◆ SET TASK:
Reproduce word for word the passage of the Ridván 1996 message that begins with the words "1 You are privileged" and ends with "throughout these lands.".

◆ TEXT SHOWN:

====================

Ridván 1996 (Four Year Plan) - To the Followers of Bahá'u'lláh (in Australia and the Pacific):
Bahá'í Era 153

by Universal House of Justice

1996

To the Followers of Bahá'u'lláh in Australia, the Cook Islands, the Eastern Caroline Islands, the Fiji Islands, French Polynesia, the Hawaiian Islands, Indonesia, Japan, Kiribati, Korea, the Mariana Islands, the Marshall Islands, New Caledonia and the Loyalty Islands, New Zealand, Papua New Guinea, the Philippines, Samoa, the Solomon Islands, Tonga, Tuvalu, Vanuatu, and the Western Caroline Islands

Dearly loved Friends,

1 You are privileged to live in a region of the world unique in the opportunities it offers to advance the interests of the Faith during the course of the Four Year Plan. You constitute Bahá'í communities within, or on the fringe of, the vast Pacific Ocean, with which is associated this promise of Bahá'u'lláh: "Should they attempt to conceal His light on the continent, He will assuredly rear His head in the midmost part of the ocean and, raising His voice proclaim: `I am the lifegiver of the world.'" (1) At a time when the dear Bahá'í friends in the Cradle of the Faith yearn for the yoke of oppression to be lifted from their shoulders, you can compensate for their present and temporary inability to propagate the Faith if you undertake a sustained endeavour to convey the Divine Message to the peoples of your countries and multiply Bahá'í institutions throughout these lands.

2 Within your region is to be found a vast diversity of races, cultures, languages and religious traditions, illustrative of the major influences which have shaped the affairs of humanity throughout history. One of this region's distinguishing features is described by the Guardian as "a spiritual axis, extending from the Antipodes to the northern islands of the Pacific Ocean---an axis whose northern and southern poles will act as powerful magnets, endowed with exceptional spiritual potency, and towards which other younger and less experienced communities will tend for some time to gravitate."(2) This emphasizes the vital role to be played by the Bahá'í communities of Northeastern Asia and of the Antipodes in the spiritual illumination of the surrounding areas.

3 Every country of the region must witness, in the course of the Four Year Plan, a significant advance in the process of entry by troops. It is essential that the plans formulated on national and local levels reflect this vital aim. The advancement of this process will require that greater attention be given not only to fostering individual initiative in the teaching work, but also to developing human resources through the establishment and efficient operation of training institutes and other centres of learning, and to vastly increasing the strength and quality of the functioning of the Local Spiritual Assemblies.

====================

◆ DATA LINES:

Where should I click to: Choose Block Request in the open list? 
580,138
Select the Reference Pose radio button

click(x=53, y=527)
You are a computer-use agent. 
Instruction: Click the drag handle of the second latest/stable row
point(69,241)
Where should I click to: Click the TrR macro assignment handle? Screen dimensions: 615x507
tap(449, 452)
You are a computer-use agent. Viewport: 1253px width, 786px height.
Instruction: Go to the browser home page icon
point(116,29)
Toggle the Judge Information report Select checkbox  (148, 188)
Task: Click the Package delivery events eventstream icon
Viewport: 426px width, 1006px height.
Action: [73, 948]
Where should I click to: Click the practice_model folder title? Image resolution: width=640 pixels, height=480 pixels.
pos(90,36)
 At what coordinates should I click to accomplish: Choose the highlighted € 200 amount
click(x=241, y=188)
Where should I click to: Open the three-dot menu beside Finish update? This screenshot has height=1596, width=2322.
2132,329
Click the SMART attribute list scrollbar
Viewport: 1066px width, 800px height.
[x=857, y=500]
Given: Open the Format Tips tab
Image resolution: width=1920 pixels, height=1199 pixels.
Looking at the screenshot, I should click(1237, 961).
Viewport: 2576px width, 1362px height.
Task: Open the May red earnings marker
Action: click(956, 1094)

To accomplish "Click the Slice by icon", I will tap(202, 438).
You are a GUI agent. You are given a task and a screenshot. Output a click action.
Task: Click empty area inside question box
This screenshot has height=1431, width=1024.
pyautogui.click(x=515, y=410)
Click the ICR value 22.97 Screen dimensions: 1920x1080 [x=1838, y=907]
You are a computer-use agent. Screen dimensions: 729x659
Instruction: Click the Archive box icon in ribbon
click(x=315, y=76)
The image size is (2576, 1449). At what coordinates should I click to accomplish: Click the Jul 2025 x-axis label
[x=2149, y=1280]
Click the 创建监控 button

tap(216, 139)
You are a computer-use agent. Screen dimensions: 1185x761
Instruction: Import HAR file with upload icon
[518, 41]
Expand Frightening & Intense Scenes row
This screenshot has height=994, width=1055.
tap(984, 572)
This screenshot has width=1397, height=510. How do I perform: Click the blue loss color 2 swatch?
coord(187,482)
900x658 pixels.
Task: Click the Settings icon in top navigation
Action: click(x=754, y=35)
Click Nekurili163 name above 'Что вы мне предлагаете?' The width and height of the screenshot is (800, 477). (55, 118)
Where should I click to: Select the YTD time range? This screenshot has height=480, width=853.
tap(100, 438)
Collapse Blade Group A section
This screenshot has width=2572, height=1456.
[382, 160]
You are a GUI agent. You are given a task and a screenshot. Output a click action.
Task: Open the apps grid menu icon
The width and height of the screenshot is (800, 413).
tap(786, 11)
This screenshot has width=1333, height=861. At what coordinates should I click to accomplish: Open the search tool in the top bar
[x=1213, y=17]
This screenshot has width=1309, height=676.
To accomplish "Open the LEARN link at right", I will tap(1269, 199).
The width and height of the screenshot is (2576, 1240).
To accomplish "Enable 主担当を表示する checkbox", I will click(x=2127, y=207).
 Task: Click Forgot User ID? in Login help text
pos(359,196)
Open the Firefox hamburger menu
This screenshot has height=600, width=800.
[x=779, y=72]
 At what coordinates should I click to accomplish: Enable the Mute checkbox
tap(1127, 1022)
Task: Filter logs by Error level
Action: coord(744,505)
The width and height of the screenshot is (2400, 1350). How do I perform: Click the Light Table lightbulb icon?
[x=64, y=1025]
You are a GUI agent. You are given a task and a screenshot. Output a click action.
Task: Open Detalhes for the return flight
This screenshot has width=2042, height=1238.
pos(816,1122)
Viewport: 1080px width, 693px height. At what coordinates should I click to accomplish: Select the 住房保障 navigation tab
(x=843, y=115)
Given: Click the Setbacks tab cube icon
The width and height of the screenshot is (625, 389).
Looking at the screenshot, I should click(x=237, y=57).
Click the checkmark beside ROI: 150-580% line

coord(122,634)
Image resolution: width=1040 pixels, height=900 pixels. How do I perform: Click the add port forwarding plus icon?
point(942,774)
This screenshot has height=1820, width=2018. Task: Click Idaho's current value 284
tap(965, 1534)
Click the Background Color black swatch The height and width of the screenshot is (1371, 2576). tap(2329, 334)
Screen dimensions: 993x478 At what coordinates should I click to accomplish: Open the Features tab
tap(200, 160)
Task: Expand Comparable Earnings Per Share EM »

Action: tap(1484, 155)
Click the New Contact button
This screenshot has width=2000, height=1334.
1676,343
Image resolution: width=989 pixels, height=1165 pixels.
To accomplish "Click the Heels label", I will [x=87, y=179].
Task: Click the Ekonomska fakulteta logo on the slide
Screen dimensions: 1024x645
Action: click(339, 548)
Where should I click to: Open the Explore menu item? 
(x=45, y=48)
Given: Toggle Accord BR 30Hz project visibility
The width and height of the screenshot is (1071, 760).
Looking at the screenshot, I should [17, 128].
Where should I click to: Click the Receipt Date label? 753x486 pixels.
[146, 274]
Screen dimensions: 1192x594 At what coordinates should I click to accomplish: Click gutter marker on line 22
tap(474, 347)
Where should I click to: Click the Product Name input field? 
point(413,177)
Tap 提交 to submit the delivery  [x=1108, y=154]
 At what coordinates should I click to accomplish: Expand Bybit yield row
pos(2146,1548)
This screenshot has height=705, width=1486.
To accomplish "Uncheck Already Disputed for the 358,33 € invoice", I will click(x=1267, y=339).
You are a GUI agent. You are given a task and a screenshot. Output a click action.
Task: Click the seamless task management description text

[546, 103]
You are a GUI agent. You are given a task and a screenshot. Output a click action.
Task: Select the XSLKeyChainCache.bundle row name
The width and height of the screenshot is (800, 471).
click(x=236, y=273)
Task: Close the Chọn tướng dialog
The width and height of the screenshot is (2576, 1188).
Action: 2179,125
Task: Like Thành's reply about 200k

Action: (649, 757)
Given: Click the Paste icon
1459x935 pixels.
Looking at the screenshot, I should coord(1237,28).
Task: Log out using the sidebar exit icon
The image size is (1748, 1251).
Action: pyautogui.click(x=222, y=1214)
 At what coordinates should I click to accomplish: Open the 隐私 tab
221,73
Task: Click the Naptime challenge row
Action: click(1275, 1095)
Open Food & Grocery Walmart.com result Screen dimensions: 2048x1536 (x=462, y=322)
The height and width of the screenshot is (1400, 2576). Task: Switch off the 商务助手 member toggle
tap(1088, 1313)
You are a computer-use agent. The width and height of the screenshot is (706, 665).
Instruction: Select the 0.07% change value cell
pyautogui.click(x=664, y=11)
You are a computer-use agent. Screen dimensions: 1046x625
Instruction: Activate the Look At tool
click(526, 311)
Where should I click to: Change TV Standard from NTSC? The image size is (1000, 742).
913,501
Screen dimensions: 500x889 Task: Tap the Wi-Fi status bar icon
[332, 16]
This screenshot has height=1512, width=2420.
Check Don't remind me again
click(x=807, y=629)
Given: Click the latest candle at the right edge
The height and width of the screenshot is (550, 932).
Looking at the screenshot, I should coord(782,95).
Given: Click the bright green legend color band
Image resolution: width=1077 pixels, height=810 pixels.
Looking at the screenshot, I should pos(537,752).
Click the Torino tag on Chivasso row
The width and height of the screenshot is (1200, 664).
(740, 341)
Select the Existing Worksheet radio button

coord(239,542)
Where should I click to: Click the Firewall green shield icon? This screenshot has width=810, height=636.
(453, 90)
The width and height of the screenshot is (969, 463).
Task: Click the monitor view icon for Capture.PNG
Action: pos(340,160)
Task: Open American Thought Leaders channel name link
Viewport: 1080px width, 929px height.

====================

◆ ANSWER FOR THE TASK:
1 You are privileged to live in a region of the world unique in the opportunities it offers to advance the interests of the Faith during the course of the Four Year Plan. You constitute Bahá'í communities within, or on the fringe of, the vast Pacific Ocean, with which is associated this promise of Bahá'u'lláh: "Should they attempt to conceal His light on the continent, He will assuredly rear His head in the midmost part of the ocean and, raising His voice proclaim: `I am the lifegiver of the world.'" (1) At a time when the dear Bahá'í friends in the Cradle of the Faith yearn for the yoke of oppression to be lifted from their shoulders, you can compensate for their present and temporary inability to propagate the Faith if you undertake a sustained endeavour to convey the Divine Message to the peoples of your countries and multiply Bahá'í institutions throughout these lands.